Profanity on television, police use of GPS without a warrant, and the status of Jerusalem on passports are grist for the new US Supreme Court session opening today, but the main event will be US President Barack Obama’s landmark healthcare reform.
The nine justices on the highest court in the land already have 50 cases on the table for the new session, which runs until the end of June next year.
The court has dealt with up to 75 cases in past sessions, so the extra space could be interpreted as the court leaving extra room for the sweeping healthcare reform that Obama championed and signed into law in early last year.
Ilya Shapiro, an expert on the court at the Cato Institute, in Washington, described healthcare as “the so-called elephant in the room,” overshadowing all other cases.
“This is definitely the issue of this term,” said Michael Carvin, a leading constitutional lawyer for the Jones Day firm in the US capital and who has argued cases in the court.
“It could be the term of the century or at least of the decade,” he said.
The healthcare legislation extended coverage to an extra 32 million people and fulfilled decades of Democratic dreams of social reform, but was fiercely contested by Republicans. The divisive policy has resurfaced as a key issue in the early stages of the campaign ahead of next year’s US presidential election.

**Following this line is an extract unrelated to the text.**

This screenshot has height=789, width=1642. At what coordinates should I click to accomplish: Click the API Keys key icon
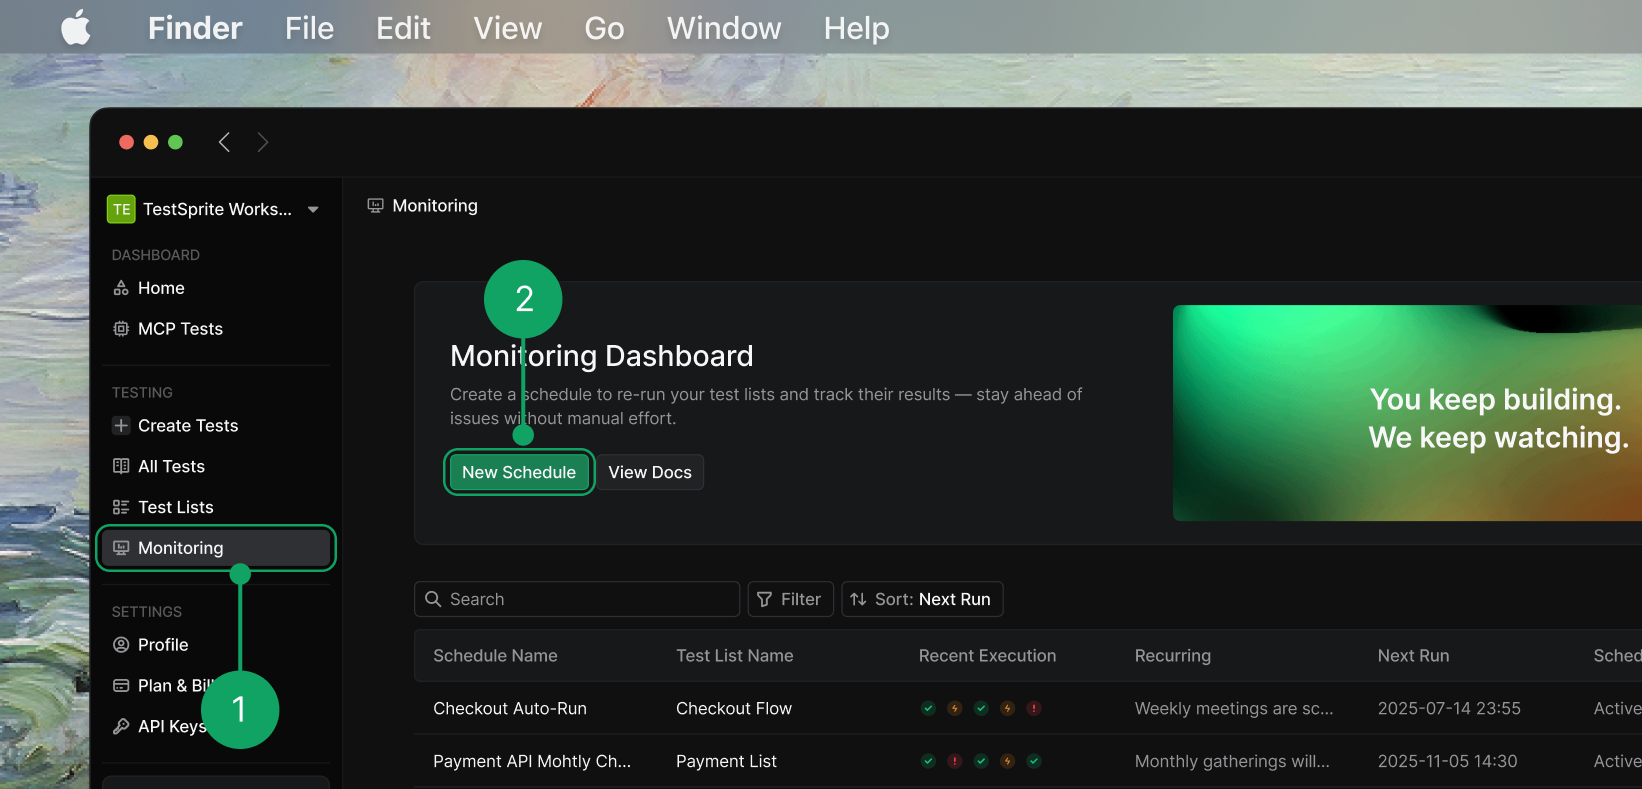pyautogui.click(x=121, y=727)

On Wednesday, the Obama administration asked the court to decide whether the law is constitutional, attacking an appeals court ruling in August that struck down a central provision that would require all Americans to have health insurance by 2014.
The justices, confronted with contradictory lower court rulings, have received three other appeals, including one by a group of 28 US states seeking a complete overhaul of the law.
In all likelihood, the justices will hand down a decision in June.
“This will be decided before the election” in November next year, said Carvin, adding that it will inevitably become a campaign issue.
“Regardless what the decision is, it’s going to be one of the most dramatic decisions in the history of constitutional law, because the court will have to decide what the limits are on [the US] Congress’s power,” said Timothy Sandefur, a lawyer at the Pacific Legal Foundation.
The Supreme Court could also take up other hot issues, such as gay marriage and state laws clamping down on immigration.
They are politically very significant because they involve “the power of the states against the power of the national government,” said Elizabeth Papez, a constitutional law specialist.
The Supreme Court is also expected to weigh in on the definition of “indecency” on television in a case that concerns the appearance of bare bottoms in a TV series and the use of profane language on live shows.
The court will also examine a request from the Obama administration to allow police to track suspects using GPS satellite technology without a judicial warrant.
The judgment is seen as a key test of the US fourth amendment after a man sentenced for drug dealing on evidence obtained using GPS without a warrant was annulled after it was deemed to have violated his rights.